Para mí —y esto es generacional— resulta casi imposible imaginar un mundo antes de la TV. No lo habría siquiera considerado de no ser por una reciente lectura de un pequeño libro de Eduardo Liendo: El mago de la cara de vidrio (Ediciones Colihue, 2006). En esta breve novela, el autor venezolano se remite a la época cuando los televisores se comenzaron a producir masivamente y entraban por primera vez a las casas. Describe así, cuando llega la TV a casa de una familia, y cómo el padre, quien se ve desplazado por el aparato, sospecha de que este “mago con cara de vidrio” hable con su familia todo el día. Y peor aún, que ellos le otorguen tanta atención y devoción. Al final, el protagonista pierde la batalla contra el televisor, que termina por quedarse definitivamente en su casa, como un huésped inadvertido e invencible.
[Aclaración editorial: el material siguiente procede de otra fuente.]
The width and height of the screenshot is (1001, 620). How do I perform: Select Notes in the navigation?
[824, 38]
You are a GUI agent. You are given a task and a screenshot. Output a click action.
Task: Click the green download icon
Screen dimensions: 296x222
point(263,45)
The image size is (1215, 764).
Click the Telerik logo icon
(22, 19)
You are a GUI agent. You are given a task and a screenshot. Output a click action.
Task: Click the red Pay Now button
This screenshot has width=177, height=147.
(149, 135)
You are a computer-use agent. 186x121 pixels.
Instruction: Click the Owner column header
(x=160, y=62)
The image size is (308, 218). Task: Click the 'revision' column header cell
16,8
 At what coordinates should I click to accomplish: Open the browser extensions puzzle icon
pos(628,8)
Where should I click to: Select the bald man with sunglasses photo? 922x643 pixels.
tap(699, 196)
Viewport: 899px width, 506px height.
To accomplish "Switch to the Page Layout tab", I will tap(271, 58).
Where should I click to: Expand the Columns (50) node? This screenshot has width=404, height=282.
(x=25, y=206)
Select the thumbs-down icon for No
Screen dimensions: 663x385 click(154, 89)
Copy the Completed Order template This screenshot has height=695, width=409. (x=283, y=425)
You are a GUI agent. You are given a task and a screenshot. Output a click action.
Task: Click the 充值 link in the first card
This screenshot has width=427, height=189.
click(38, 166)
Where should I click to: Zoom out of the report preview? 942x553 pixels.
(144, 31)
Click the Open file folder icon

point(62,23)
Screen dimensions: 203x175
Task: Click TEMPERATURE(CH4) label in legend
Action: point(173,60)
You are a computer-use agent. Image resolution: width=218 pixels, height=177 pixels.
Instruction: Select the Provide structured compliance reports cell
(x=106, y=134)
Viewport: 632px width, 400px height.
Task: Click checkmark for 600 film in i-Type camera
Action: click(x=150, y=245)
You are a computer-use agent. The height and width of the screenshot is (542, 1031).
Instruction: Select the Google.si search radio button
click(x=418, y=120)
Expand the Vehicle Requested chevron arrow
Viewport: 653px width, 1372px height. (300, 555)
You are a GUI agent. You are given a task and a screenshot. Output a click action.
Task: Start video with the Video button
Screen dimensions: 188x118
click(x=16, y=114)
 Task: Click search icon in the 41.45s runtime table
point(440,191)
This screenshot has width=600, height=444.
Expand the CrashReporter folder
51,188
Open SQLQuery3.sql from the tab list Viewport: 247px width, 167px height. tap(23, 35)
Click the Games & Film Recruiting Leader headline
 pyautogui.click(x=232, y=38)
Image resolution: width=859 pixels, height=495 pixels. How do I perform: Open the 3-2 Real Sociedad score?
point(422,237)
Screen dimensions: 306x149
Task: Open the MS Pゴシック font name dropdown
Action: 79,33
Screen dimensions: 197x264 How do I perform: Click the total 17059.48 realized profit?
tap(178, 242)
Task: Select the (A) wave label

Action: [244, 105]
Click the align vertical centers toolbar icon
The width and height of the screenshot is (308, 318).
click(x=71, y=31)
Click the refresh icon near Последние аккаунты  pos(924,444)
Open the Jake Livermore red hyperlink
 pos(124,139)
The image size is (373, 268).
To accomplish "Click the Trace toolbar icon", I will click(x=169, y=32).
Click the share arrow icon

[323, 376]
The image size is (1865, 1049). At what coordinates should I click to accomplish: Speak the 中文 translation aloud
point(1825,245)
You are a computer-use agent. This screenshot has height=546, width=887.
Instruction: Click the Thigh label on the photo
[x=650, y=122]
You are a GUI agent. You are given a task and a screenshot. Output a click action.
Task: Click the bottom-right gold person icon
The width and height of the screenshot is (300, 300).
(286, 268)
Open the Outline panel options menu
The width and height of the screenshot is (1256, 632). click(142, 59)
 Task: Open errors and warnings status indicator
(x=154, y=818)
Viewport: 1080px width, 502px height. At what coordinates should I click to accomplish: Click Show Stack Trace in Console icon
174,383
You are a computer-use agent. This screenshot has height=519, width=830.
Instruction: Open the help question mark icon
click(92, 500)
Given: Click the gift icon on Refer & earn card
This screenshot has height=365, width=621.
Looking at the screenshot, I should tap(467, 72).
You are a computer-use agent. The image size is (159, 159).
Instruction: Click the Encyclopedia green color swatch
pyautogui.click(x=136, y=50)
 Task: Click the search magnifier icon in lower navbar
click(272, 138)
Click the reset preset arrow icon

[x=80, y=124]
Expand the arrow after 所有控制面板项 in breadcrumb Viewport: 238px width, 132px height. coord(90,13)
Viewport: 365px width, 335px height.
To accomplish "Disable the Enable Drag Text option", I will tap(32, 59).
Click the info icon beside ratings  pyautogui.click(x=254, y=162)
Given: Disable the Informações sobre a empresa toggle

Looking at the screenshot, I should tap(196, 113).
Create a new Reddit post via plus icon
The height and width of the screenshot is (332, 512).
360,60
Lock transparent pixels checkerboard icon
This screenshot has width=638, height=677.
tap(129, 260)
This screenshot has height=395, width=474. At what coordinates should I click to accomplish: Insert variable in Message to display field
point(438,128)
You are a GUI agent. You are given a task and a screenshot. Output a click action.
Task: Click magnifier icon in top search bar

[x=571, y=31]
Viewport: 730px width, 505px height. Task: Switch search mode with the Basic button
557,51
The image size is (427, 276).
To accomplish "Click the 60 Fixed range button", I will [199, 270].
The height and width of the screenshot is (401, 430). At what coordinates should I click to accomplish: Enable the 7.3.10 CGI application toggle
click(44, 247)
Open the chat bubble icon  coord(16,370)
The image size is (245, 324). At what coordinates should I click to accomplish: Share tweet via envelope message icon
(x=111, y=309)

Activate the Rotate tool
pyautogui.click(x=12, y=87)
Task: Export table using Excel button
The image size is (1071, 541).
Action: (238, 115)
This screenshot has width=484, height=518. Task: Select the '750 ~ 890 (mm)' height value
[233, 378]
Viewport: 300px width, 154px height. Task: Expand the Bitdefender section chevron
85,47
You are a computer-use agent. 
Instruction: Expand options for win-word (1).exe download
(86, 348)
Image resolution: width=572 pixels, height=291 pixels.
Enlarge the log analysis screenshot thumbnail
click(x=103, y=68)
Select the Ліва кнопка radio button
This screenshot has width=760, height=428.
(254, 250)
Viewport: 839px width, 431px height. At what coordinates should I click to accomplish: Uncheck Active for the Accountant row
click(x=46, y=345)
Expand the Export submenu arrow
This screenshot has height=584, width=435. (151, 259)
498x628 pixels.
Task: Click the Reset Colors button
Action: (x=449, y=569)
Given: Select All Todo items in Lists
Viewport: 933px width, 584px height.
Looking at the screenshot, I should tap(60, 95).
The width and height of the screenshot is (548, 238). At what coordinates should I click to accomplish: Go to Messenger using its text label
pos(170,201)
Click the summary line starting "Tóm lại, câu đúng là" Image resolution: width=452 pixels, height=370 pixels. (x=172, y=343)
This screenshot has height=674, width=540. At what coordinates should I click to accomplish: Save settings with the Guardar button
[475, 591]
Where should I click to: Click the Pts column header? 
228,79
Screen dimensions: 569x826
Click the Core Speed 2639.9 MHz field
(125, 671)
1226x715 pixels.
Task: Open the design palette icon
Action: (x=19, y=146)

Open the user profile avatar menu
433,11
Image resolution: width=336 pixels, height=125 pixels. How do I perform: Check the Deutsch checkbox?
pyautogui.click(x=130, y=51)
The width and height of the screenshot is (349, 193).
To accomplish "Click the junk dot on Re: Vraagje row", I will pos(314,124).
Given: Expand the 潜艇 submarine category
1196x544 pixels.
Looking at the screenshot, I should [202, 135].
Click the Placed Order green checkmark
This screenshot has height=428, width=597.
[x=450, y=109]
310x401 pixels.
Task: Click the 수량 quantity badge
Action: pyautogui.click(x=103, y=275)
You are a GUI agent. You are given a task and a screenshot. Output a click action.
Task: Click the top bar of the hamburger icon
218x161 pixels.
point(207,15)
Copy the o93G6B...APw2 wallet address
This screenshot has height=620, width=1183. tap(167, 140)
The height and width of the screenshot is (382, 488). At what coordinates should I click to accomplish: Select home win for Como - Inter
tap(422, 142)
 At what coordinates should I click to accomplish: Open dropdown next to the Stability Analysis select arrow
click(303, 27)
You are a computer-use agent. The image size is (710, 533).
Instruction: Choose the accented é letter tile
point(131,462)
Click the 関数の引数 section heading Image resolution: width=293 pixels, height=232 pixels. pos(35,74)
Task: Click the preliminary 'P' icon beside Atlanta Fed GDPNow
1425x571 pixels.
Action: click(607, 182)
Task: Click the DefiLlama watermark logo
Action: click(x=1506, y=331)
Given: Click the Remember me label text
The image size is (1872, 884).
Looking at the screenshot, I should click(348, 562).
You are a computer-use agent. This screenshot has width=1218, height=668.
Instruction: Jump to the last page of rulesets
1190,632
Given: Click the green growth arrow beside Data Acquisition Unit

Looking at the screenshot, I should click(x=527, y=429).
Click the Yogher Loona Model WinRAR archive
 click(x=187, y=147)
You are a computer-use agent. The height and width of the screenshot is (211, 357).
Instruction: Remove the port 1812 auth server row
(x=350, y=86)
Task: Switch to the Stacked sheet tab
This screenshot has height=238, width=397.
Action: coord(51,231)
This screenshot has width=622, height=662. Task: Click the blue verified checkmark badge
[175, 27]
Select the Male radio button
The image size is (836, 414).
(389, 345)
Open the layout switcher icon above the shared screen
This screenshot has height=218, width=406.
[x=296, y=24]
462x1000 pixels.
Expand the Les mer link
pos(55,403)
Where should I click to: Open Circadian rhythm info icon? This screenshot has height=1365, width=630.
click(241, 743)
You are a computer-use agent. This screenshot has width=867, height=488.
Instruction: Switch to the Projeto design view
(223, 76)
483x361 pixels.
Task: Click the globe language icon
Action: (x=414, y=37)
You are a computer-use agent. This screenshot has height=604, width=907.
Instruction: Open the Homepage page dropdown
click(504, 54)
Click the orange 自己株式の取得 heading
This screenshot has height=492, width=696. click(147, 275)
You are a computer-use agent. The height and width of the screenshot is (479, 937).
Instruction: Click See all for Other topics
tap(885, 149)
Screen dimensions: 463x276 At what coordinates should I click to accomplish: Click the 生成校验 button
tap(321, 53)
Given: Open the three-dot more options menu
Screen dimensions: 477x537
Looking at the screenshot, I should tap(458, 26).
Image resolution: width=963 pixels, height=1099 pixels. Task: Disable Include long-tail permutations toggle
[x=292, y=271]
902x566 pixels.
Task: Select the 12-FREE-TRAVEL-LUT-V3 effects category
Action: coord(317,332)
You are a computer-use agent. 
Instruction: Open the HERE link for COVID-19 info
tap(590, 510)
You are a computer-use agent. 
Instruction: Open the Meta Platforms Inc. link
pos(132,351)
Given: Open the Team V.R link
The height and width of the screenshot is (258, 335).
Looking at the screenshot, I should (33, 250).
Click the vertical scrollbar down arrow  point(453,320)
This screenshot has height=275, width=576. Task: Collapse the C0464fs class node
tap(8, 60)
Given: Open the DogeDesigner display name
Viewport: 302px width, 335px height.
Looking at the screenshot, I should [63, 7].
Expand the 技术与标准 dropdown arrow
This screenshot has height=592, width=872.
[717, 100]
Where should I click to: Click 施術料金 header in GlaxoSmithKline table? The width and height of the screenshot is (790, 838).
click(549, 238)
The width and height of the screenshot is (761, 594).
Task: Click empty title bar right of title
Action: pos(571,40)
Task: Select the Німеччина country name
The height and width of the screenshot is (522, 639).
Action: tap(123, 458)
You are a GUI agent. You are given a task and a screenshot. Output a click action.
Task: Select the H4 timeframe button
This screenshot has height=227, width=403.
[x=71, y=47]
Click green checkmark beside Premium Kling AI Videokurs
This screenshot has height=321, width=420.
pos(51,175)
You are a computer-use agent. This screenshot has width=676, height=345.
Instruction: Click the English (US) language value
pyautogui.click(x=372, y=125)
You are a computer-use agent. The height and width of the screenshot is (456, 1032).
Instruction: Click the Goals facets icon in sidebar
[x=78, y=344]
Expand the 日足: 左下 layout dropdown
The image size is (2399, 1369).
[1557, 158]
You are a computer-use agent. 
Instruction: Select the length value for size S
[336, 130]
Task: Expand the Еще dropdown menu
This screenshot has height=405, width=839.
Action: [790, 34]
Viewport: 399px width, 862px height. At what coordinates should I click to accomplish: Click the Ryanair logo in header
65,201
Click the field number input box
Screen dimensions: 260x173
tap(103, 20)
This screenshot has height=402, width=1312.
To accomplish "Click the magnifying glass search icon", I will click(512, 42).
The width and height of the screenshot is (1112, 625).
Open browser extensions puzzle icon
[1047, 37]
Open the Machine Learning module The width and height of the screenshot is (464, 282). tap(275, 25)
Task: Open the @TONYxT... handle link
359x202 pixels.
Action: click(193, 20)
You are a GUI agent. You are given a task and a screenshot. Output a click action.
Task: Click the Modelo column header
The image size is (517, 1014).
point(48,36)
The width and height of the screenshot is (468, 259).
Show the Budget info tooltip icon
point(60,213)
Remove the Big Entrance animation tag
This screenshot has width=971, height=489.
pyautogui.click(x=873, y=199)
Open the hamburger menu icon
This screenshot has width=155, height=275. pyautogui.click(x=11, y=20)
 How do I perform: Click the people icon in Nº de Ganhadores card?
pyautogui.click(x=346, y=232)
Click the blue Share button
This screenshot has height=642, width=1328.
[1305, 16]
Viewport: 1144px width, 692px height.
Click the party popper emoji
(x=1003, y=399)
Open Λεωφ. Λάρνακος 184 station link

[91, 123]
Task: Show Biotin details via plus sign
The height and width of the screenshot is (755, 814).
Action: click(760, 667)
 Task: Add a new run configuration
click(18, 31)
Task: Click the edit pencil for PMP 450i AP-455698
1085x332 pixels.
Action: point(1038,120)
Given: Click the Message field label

En otras palabras, lo que el protagonista nota es que su familia responde al “mago de la cara de vidrio” presentando los síntomas de un muy avanzado síndrome de Estocolmo. En este caso dicha patología tiene varias connotaciones: 1) se refiere a la negación torno a los hechos que desarrolla la víctima de un secuestro aunado a una especie de encariñamiento con sus captores; y 2), porque uno de los casos más populares de dicha sintomatología se dio con la nieta de Randolph Hearst, el magnate mediático, en quien se basa el personaje central de Ciudadano Kane. El caso es más allá de curioso: el reino mediático de los Hearst no pudo prevenir que en febrero del 74, Patricia Hearst fuese secuestrada por el llamado Ejército Simbionés de Liberación. Posterior al secuestro, Patty fue vista asaltando bancos a mano armada y además se le escucha en grabaciones defendiendo los ideales del Ejercito Simbionés. Tras obtener cuantiosas donaciones de comida para los pobres, la mayoría de los miembros del Ejercito Simbionés fueron asesinados y Patty, tras el rescate, llevada a juicio. Patty Hearst cumplió una condena que el presidente Carter redujo y décadas más tarde, fue indultada por el presidente Bill Clinton (¿buenos contactos?). Ahora podemos ver a Patty en algunas películas de John Waters, pero su persona pública habrá siempre de llevar un halo de incertidumbre, sobre si en efecto fue síndrome de Estocolmo, o si fue parte de su propio y maquiavélico plan. Quizás ni siquiera ella lo sepa.
De tal modo, el dilema no es necesariamente sobre los contenidos y estilos de los medios per se, sino las relaciones que mantienen éstos con los gobiernos y los monopolios que dichos gobiernos permiten. La TV per se no deja de ser buena compañía en la soledad, insomnio, aburrimiento, tedio, enfermedad, etc., y no deja, sencillamente de entretener. Digo, siempre se puede cambiar de canal o apagar el aparato. ¿O será que yo también padezco síndrome de Estocolmo?


2 comentarios:

Mr. Jazz dijo...

El inicio del texto me hizo recordar un capítulo de Los Simpson donde a Homero lo destruyen los medios por un video de supuesto acoso sexual...

fausto dijo...

Jazz. creo que debo volver a ver ese capítulo. tienes el link? por lo demás, me da gusto oír de ti. y está chingón tu blog. síguele dando... saludos.